EXERCISE AIM>
Among the entries below, find the lines that contain the string "agent". State only how many there are.

EXCERPTED DATA>
------------

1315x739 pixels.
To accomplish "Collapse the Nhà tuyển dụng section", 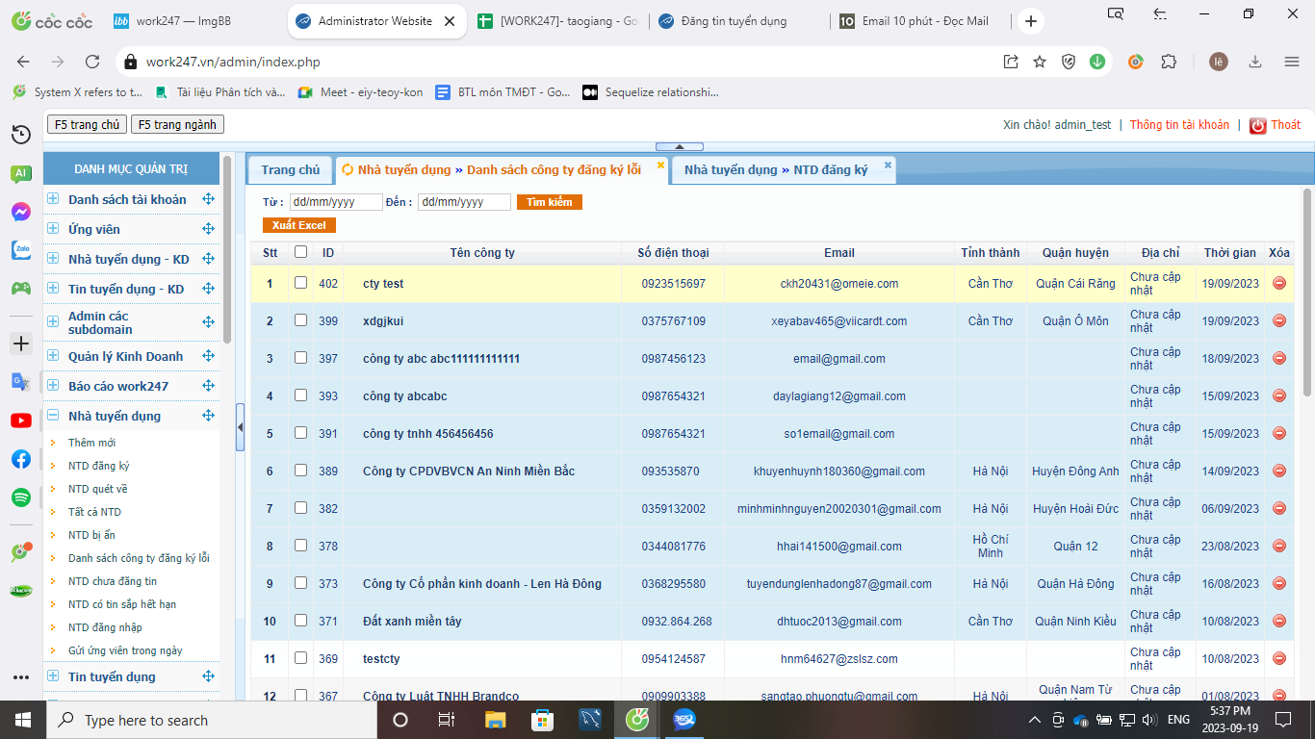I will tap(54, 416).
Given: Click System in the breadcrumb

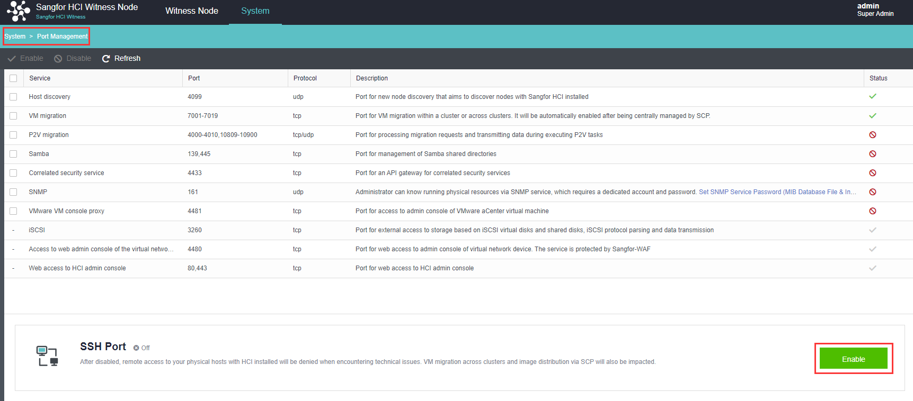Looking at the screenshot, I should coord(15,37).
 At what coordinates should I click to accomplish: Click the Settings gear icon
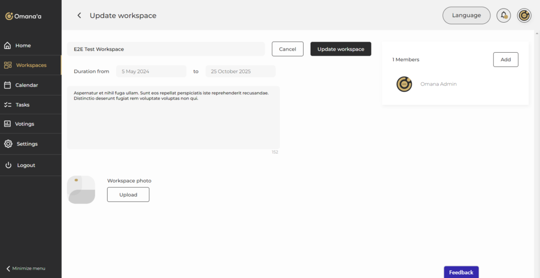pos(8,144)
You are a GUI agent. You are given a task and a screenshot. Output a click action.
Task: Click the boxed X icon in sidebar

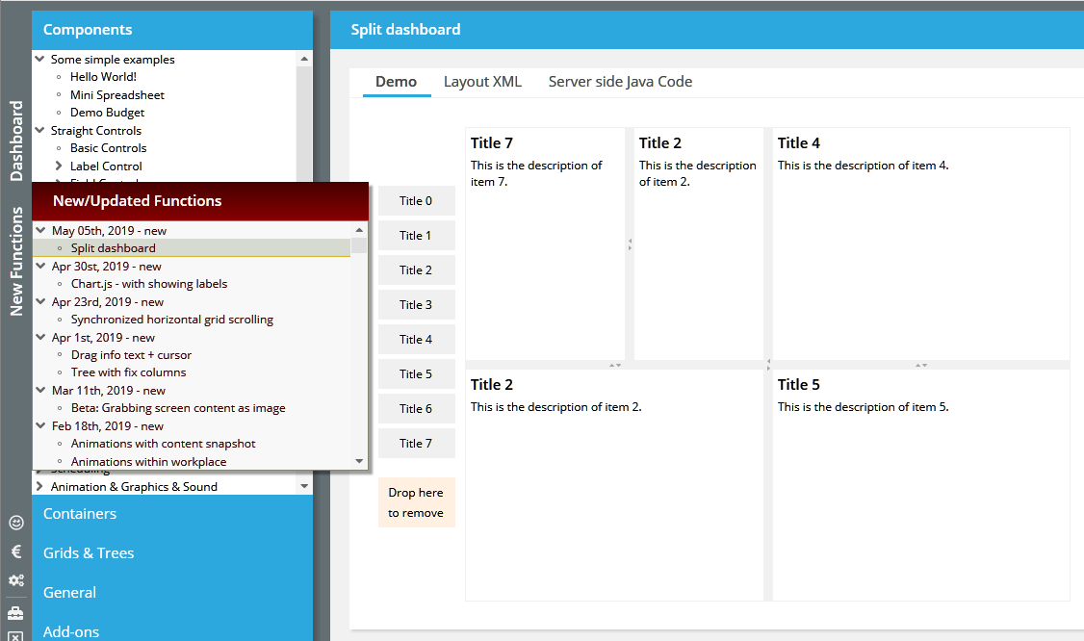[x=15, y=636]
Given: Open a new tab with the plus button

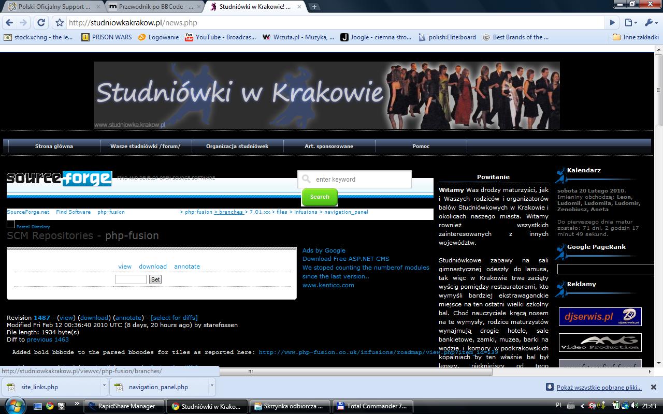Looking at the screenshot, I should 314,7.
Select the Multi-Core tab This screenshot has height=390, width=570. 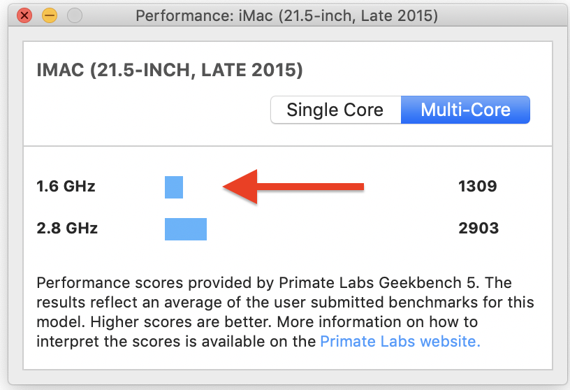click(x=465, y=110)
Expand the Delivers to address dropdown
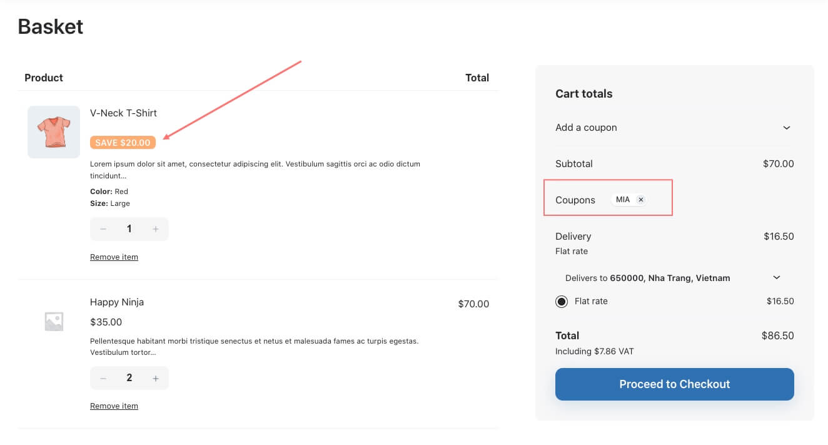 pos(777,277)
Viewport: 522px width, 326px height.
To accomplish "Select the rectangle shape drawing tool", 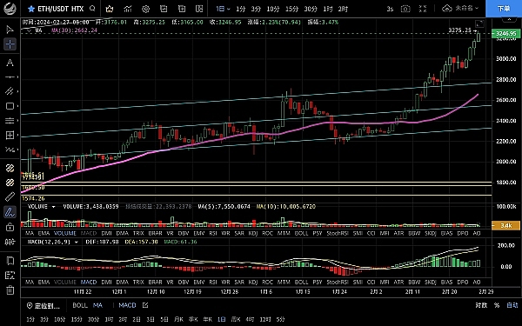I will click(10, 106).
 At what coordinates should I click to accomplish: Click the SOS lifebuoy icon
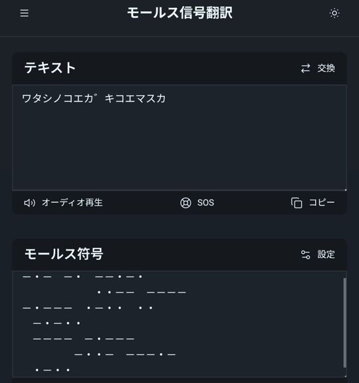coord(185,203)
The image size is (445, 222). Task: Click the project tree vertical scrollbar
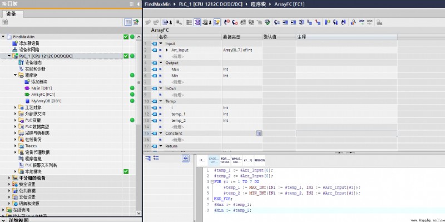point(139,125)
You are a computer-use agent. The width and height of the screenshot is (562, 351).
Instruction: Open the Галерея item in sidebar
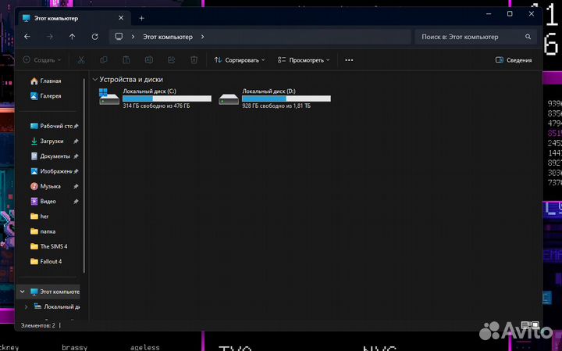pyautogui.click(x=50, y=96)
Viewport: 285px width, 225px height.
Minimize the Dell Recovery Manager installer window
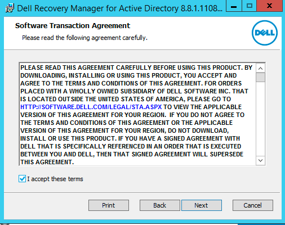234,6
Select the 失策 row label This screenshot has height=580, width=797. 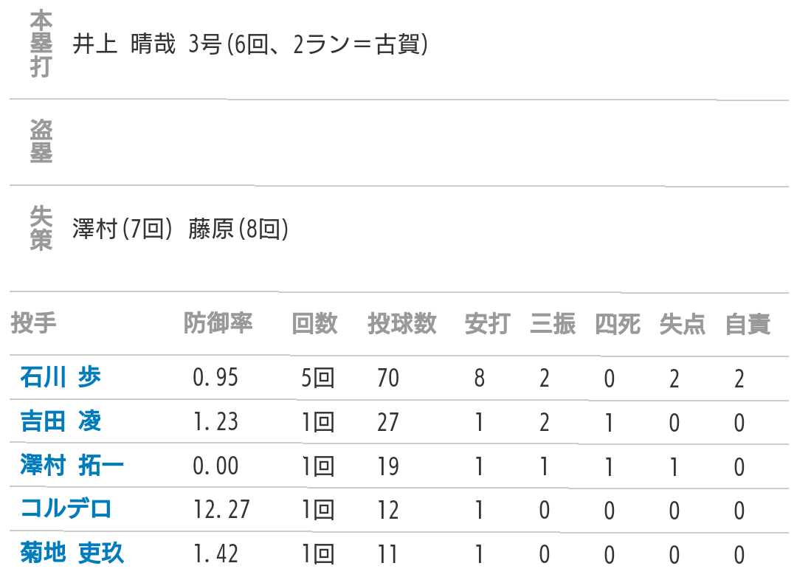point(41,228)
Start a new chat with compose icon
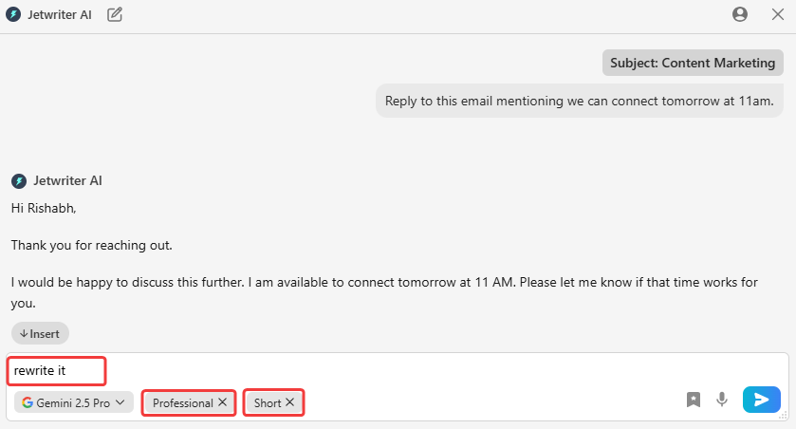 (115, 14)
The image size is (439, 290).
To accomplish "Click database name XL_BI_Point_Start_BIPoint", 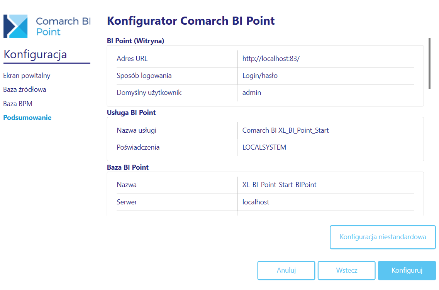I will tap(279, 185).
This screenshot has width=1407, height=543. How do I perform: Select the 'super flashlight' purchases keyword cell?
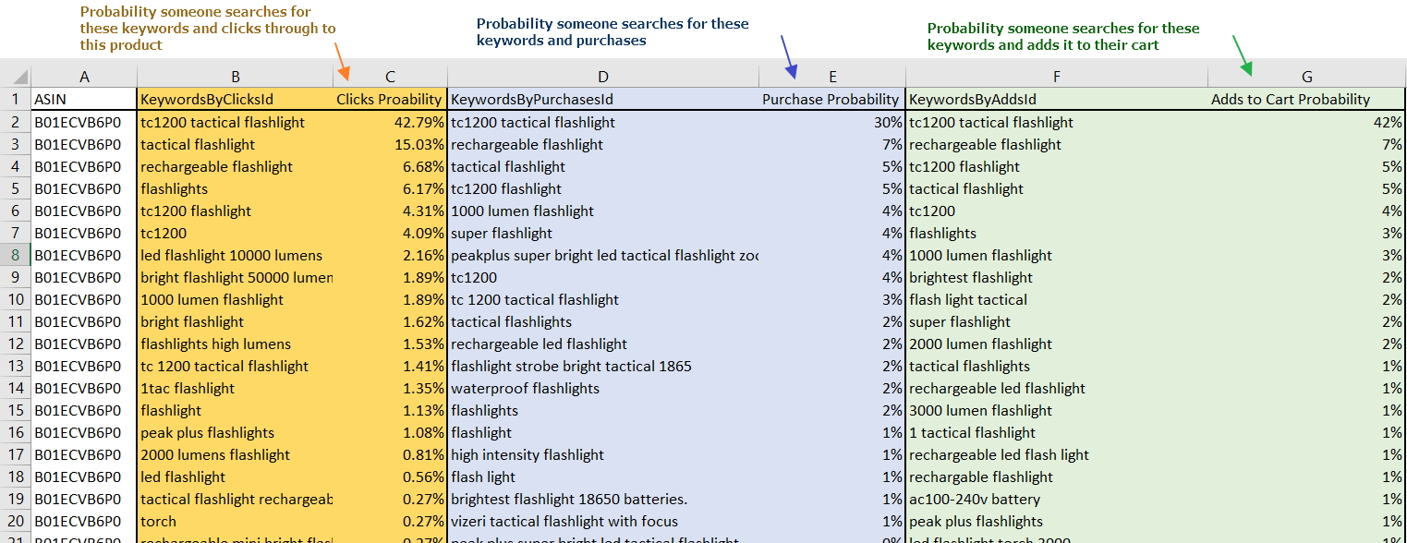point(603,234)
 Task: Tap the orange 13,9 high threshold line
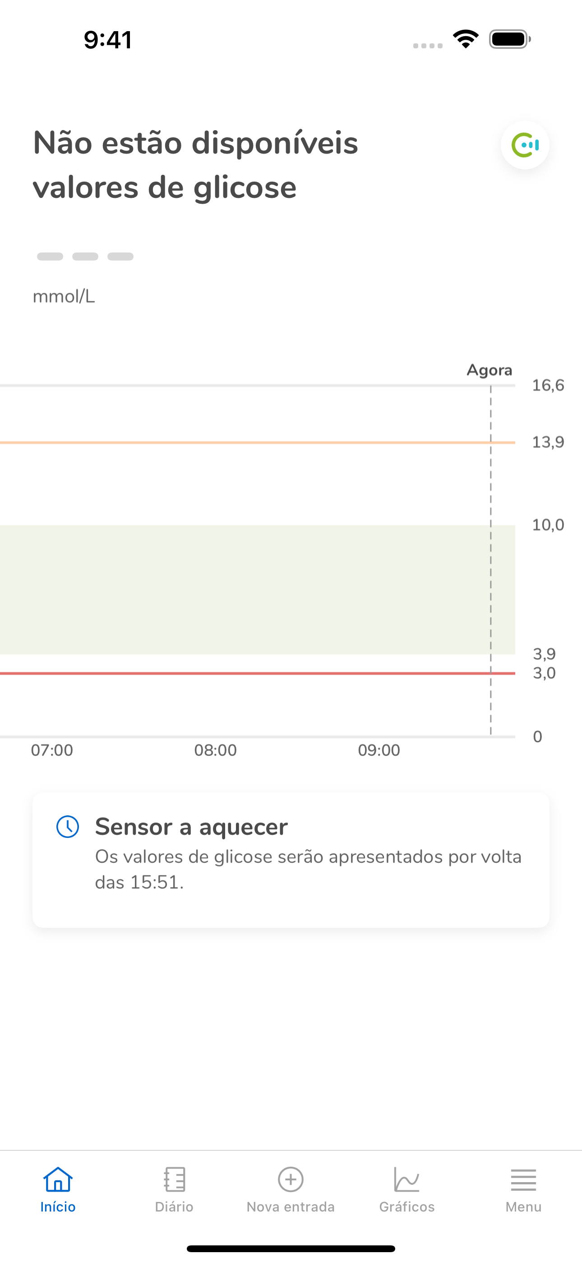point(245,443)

------------

WRITTEN RESPONSE>
2